PROVIDED TEXT:
--------
Re: Swift from Jeff Senn on 2014-06-05 (Unicode Mail List Archive)

From: Jeff Senn <senn_at_maya.com>
Date: Thu, 5 Jun 2014 14:47:28 -0400

On Jun 5, 2014, at 2:22 PM, J. Leslie Turriff <jlturriff_at_centurylink.net> wrote:

> On Thursday 05 June 2014 12:24:12 Jeff Senn wrote:
>> On Jun 5, 2014, at 12:41 PM, Hans Aberg <haberg-1_at_telia.com> wrote:
>>> On 5 Jun 2014, at 17:46, Jeff Senn <senn_at_maya.com> wrote:
>>>> That is: are identifiers merely sequences of characters or intended to
>>>> be comparable as “Unicode strings” (under some sort of compatibility
>>>> rule)?
>>>
>>> In computer languages, identifiers are normally compared only for
>>> equality, as it reduces lookup time complexity.
>>
>> Well in this case we are talking about parsing a source file and generating
>> internal symbols, so the complexity of the comparison operation is a red
>> herring.
>>
>> The real question is how does the source identifier get mapped into a
>> (compiled) symbol. (e.g. in C++ this is not an obvious operation)
--------
COMPLETE THE FOLLOWING:
1: Answer these questions from the mailing-list message:
(a) What date and time does the header give for Jeff Senn's message?
(b) According to Hans Aberg, how are identifiers normally compared in computer languages?
(c) Which language does Jeff Senn name as one where mapping a source identifier to a symbol is not an obvious operation?
2: List every email address in the mailing-list message.
3: Please write out the part of the mailing-list message starting at "From: Jeff Senn" and ending at "lookup time complexity.".
The data that comes next has no connection to the mailing-list message.

GIVEN MATERIAL:
--------
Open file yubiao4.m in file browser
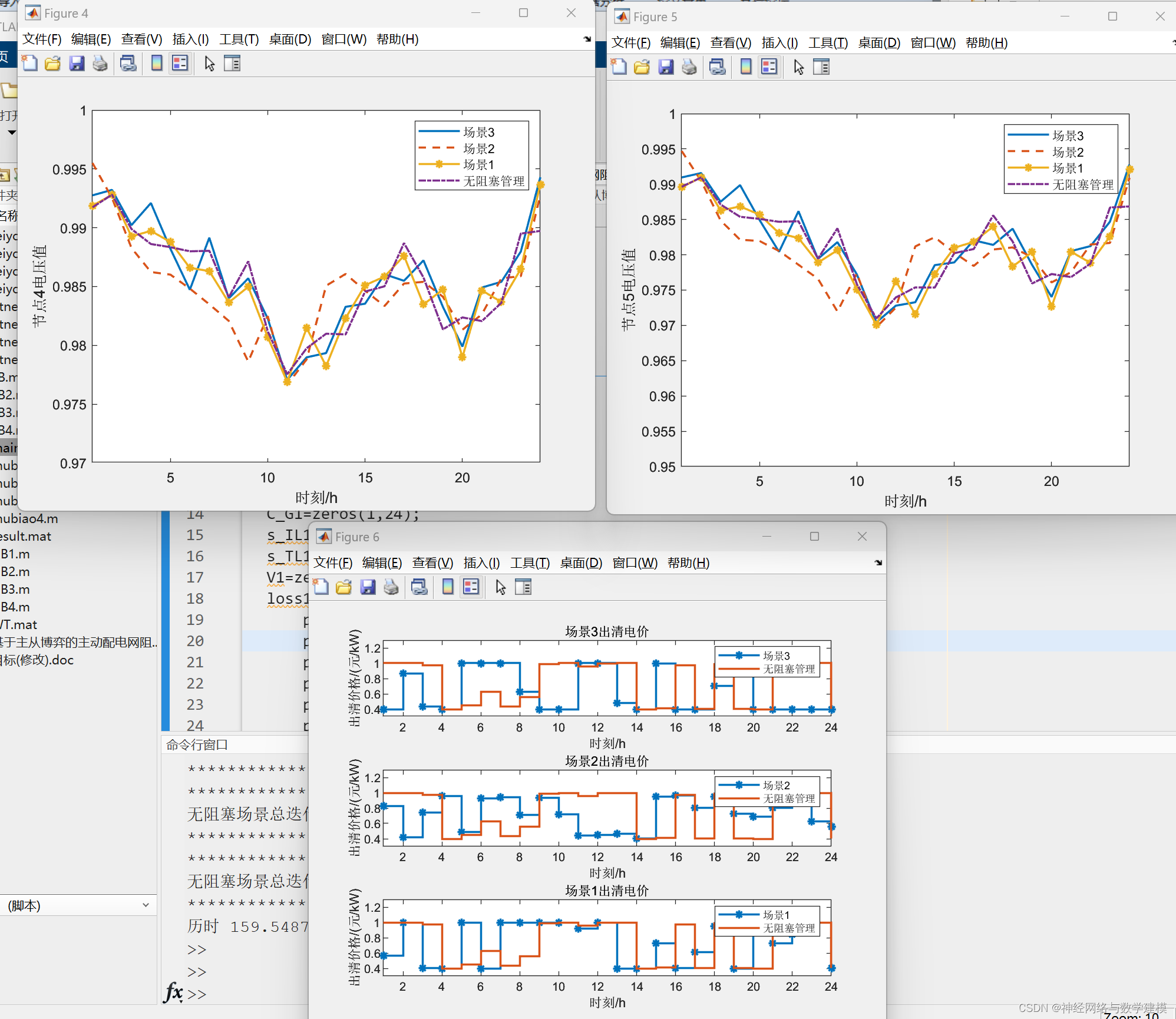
--------
ANSWERS TO THE TASKS:
1:
(a) Thu, 5 Jun 2014 14:47:28 -0400
(b) Only for equality
(c) C++

2:
senn_at_maya.com
jlturriff_at_centurylink.net
haberg-1_at_telia.com

3:
From: Jeff Senn <senn_at_maya.com>
Date: Thu, 5 Jun 2014 14:47:28 -0400

On Jun 5, 2014, at 2:22 PM, J. Leslie Turriff <jlturriff_at_centurylink.net> wrote:

> On Thursday 05 June 2014 12:24:12 Jeff Senn wrote:
>> On Jun 5, 2014, at 12:41 PM, Hans Aberg <haberg-1_at_telia.com> wrote:
>>> On 5 Jun 2014, at 17:46, Jeff Senn <senn_at_maya.com> wrote:
>>>> That is: are identifiers merely sequences of characters or intended to
>>>> be comparable as “Unicode strings” (under some sort of compatibility
>>>> rule)?
>>>
>>> In computer languages, identifiers are normally compared only for
>>> equality, as it reduces lookup time complexity.